Given the extent of data quality problem, it is imperative that organizations set up a mechanism to manage data efficiently and prevent significant data deterioration.
What needs to be done?
Improving data quality isn't just a desirable (and profitable) goal, it's a full-fledged process in itself—one that requires inputs and support from all areas of a business. Keeping the data clean is a constant effort that needs to be diligently carried out by the organizations.
We believe organizations like yours need to adopt the following three-step process to identify and manage this issue:
1. Identify your greatest sore points in terms of data quality. You need to answer questions like “How bad is my data?”, and “How much impact is it having on my business performance?” and so on. You can do this internally or utilize an external vendor to deploy a data quality team to help you understand the extent of problem. This data quality team will identify and measure all issues your data might be having by doing a thorough due-diligence on your data samples.

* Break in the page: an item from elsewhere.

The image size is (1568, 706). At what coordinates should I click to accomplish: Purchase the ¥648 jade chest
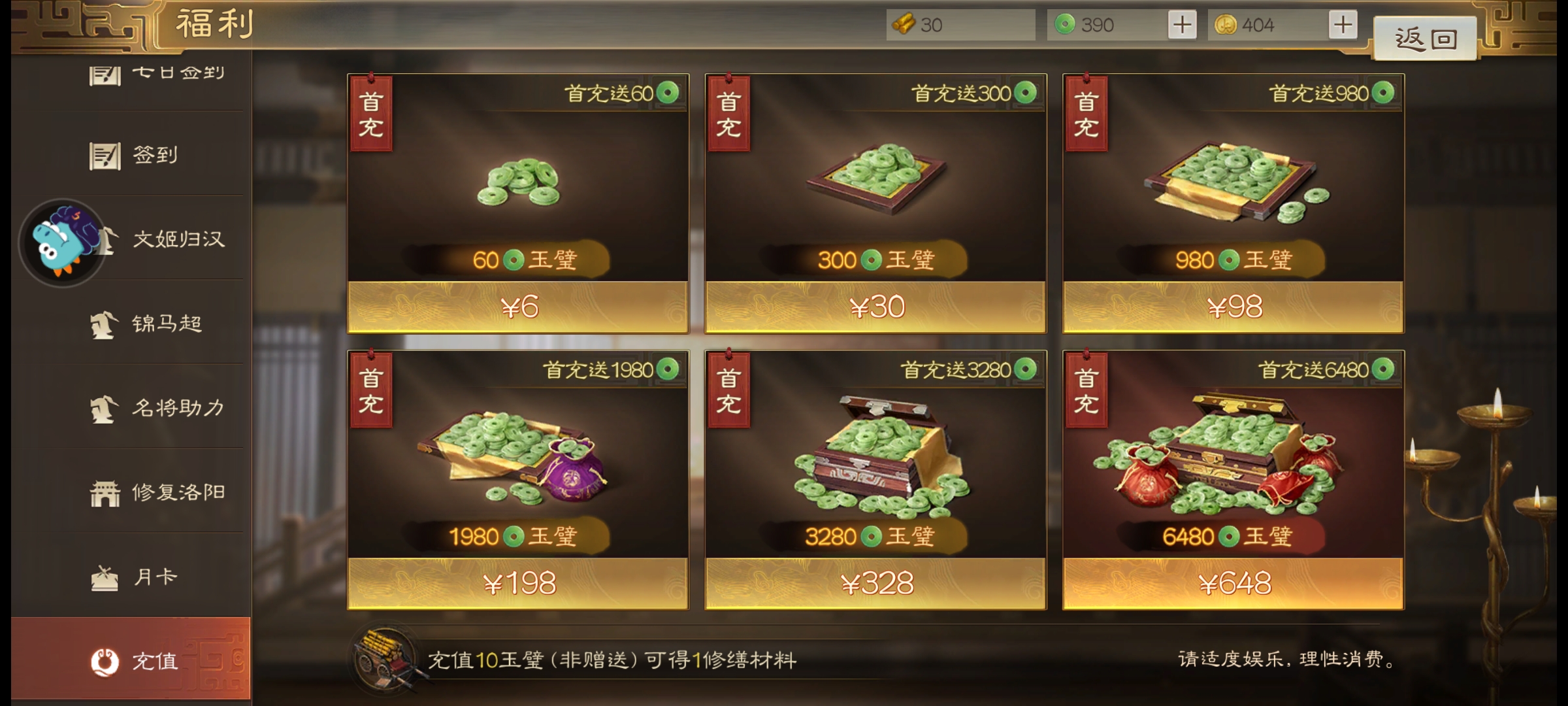click(x=1233, y=583)
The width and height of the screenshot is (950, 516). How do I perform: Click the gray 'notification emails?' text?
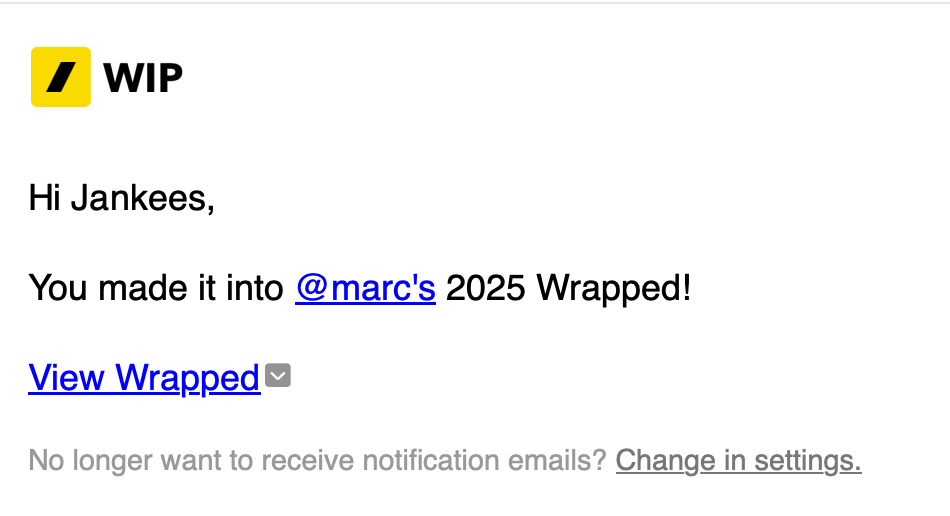click(484, 460)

2. Once specific data quality issues have been identified and measured the data quality team needs to define rules for data cleansing and set quality targets for output data. This team needs to carry out the following:
Data Integration to collate and integrate data from different sources (Internal databases, Survey Results, External Vendor Lists etc.)
Cleansing and Parsing to identify different types of data and put them in specific fields
Standardization (Name and Address) to ensure a consistent way of storing information throughout the data
De-duping to remove duplicates from data
External Data Append which will involve comparing customer data against a universal master such as say the U.S. Postal Service
3. Set up a constant monitoring process to observe data quality on a continuous basis. This will involve setting the process internally or with an external vendor by extracting data samples on a regular basis (monthly, quarterly, etc.) and performing data quality checks with regard to missing values, inconsistent values, duplicates etc. Our experience has been that organizations prefer to deploy a dashboard / MIS reporting process which is refreshed by data quality teams of the vendor after analyzing sample data on a regular basis. Based on data quality reports, data quality teams carry out the steps mentioned in #2 above on a regular basis.
Our own experience suggests the above process is better managed by completely outsourcing it to an external vendor who has deep expertise in providing such data management solutions. This allows organizations to focus on their core competencies while their vendors take care of all the data management activities.
Typically these arrangements range from $100,000 to $500,000 per annum depending on the volume and complexity of data management. We believe given the costs of poor quality of data, an investment in deploying services for data management easily results in triple digit ROI for the organizations. Not a bad investment after all!
Remember one more thing: Data quality improvement is not just about fixing data. You must ensure a process and cultural change within your organization to ensure that data quality is monitored and high quality data is maintained on a regular basis.
We, at Inductis, wish you all the best for your data cleanup act!